Domain Sharding revisited | High Performance Web Sites

September 5, 2013 10:41 am | 13 Comments

With the adoption of SPDY and progress on HTTP 2.0, I hear some people referring to domain sharding as a performance anti-pattern. I disagree. Sharding resources across multiple domains is a major performance win for many websites. However, there is room for debate. Domain sharding isn’t appropriate for everyone. It may hurt performance if done incorrectly. And it’s utility might be short-lived. Is it worth sharding domains? Let’s take a look.

Compelling Data

The HTTP Archive has a field call “maxDomainReqs”. The explanation requires a few sentences: Websites request resources from various domains. The average website today accesses 16 different domains as shown in the chart below. That number has risen from 12.5 a year ago. That’s not surprising given the rise in third party content (ads, widgets, analytics).

The HTTP Archive counts the number of requests made on each domain. The domain with the most requests is the “max domain” and the number of requests on that domain is the “maxDomainReqs”. The average maxDomainReqs value has risen from 47 to 50 over the past year. That’s not a huge increase, but the fact that the average number of requests on one domain is so high is startling.

50 is the average maxDomainReqs across the world’s top 300K URLs. But averages don’t tell the whole story. Using the HTTP Archive data in BigQuery and bigqueri.es, both created by Ilya Grigorik, it’s easy to find percentile values for maxDomainReqs: the 50th percentile is 39, the 90th percentile is 97, and the 95th percentile is 127 requests on a single domain.
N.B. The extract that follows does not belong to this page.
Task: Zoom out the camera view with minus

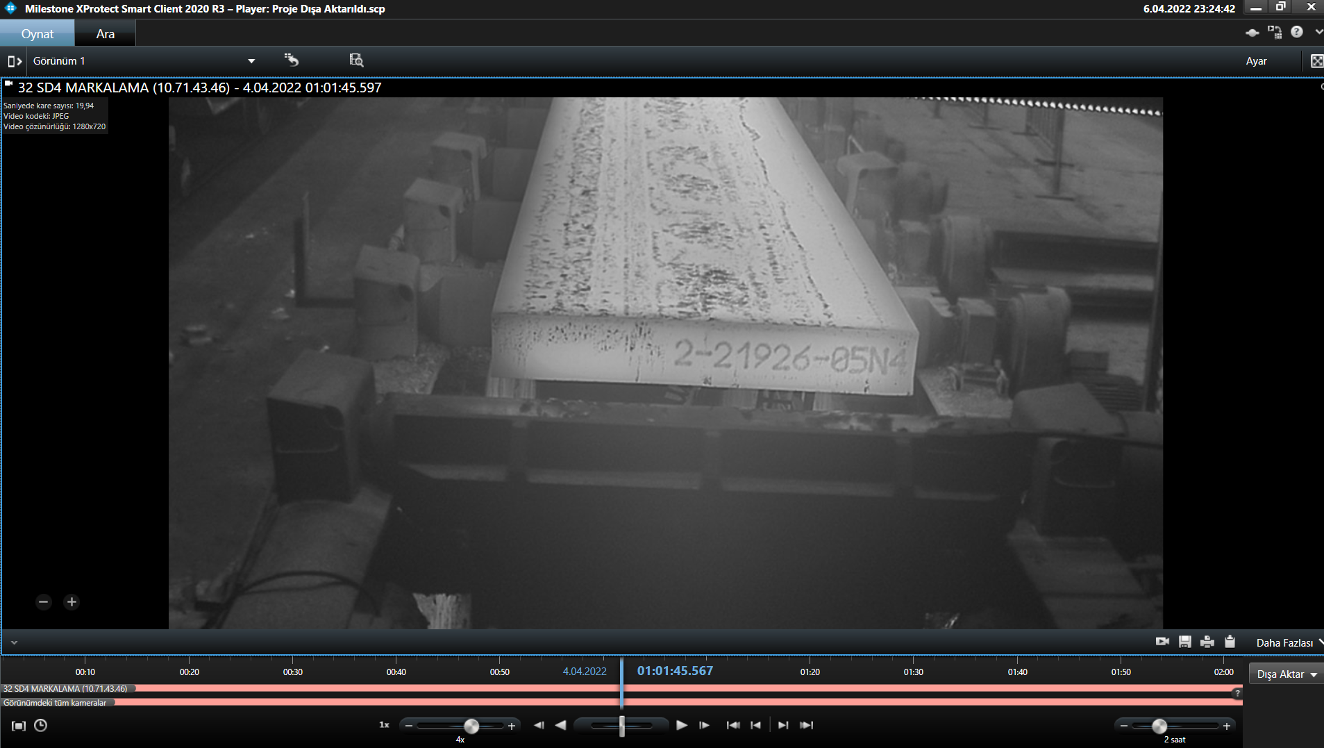Action: [x=44, y=602]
This data shows that a majority of websites have 39 or more resources being downloaded from a single domain. Most browsers do six requests per hostname. If we evenly distribute these 39 requests across the connections, each connection must do 6+ sequential requests. Response times per request vary widely, but I use 500 ms as an optimistic estimate. If we use 500 ms as the typical responsive time, this introduces a 3000 ms long pole in the response time tent. In reality, requests are assigned to whatever connection is available, and 500 ms might not be the typical response time for your requests. But given the six-connections-per-hostname limit, 39 requests on one domain is a lot.

Wrong sharding

There are costs to domain sharding. You’ll have to modify your website to actually do the sharding. This is likely a one time cost; the infrastructure only has to be setup once. In terms of performance the biggest cost is the extra DNS lookup for each new domain. Another performance cost is the overhead of establishing each TCP connection and ramping up its congestion window size.
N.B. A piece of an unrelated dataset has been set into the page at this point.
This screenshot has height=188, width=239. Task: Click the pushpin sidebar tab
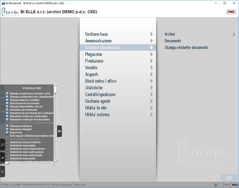[3, 158]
Despite these costs, domain sharding has great benefit for websites that need it and do it correctly. That first part is important – it doesn’t make sense to do domain sharding if your website has a low “maxDomainReqs” value. For example, if the maximum number of resources downloaded on a single domain is 6, then you shouldn’t deploy domain sharding. With only 6 requests on a single domain, most browsers are able to download all 6 in parallel. On the other hand, if you have 39 requests on a single domain, sharding is probably a good choice. So where’s the cutoff between 6 and 39? I don’t have data to answer this, but I would say 20 is a good cutoff. Other aspects of the page affect this decision. For example, if your page has a lot of other requests, then those 20 resources might not be the long pole in the tent.
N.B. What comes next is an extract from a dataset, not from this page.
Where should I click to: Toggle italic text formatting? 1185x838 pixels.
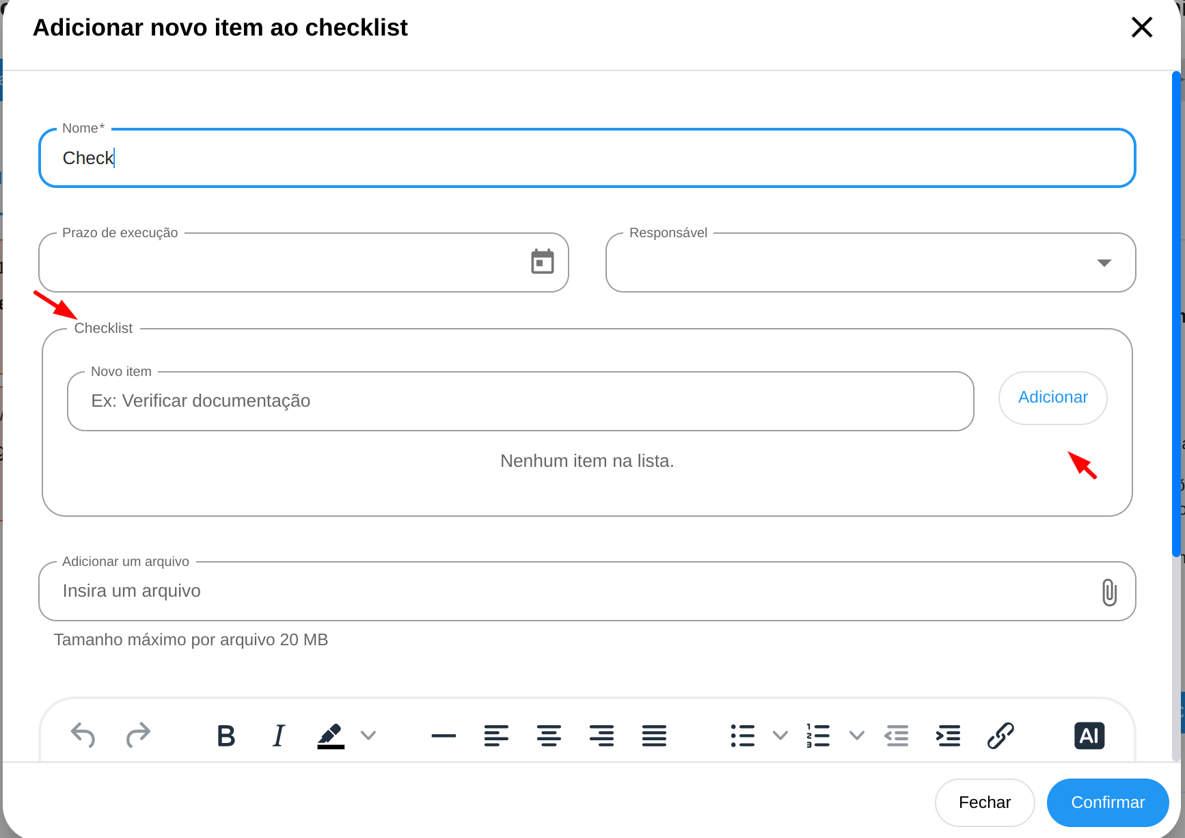(278, 736)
The success of domain sharding can be mitigated if it’s done incorrectly. It’s important to keep these guidelines in mind.

These and other issues are explained in more detail in Chapter 11 of Even Faster Web Sites.

Short term hack?

Perhaps the strongest argument against domain sharding is that it’s unnecessary in the world of SPDY (as well as HTTP 2.0). In fact, domain sharding probably hurts performance under SPDY. SPDY supports concurrent requests (send all the request headers early) as well as request prioritization. Sharding across multiple domains diminishes these benefits. SPDY is supported by Chrome, Firefox, Opera, and IE 11. If your traffic is dominated by those browsers, you might want to skip domain sharding. On the other hand, IE 6&7 are still somewhat popular and only support 2 connections per hostname, so domain sharding is an even bigger win in those browsers.

A middle ground is to alter domain sharding depending on the client: 1 domain for browsers that support SPDY, 2 domains for non-SPDY modern browsers, 3-4 domains for IE 6-7. This makes domain sharding harder to deploy. It also lowers the cache hit rate on intermediate proxies.

There’s no need for domain sharding in the world of HTTP 2.0 across all popular browsers. Until then, there’s no silver bullet answer. But if you’re one of the websites with 39+ resources on a single hostname, domain sharding is worth exploring.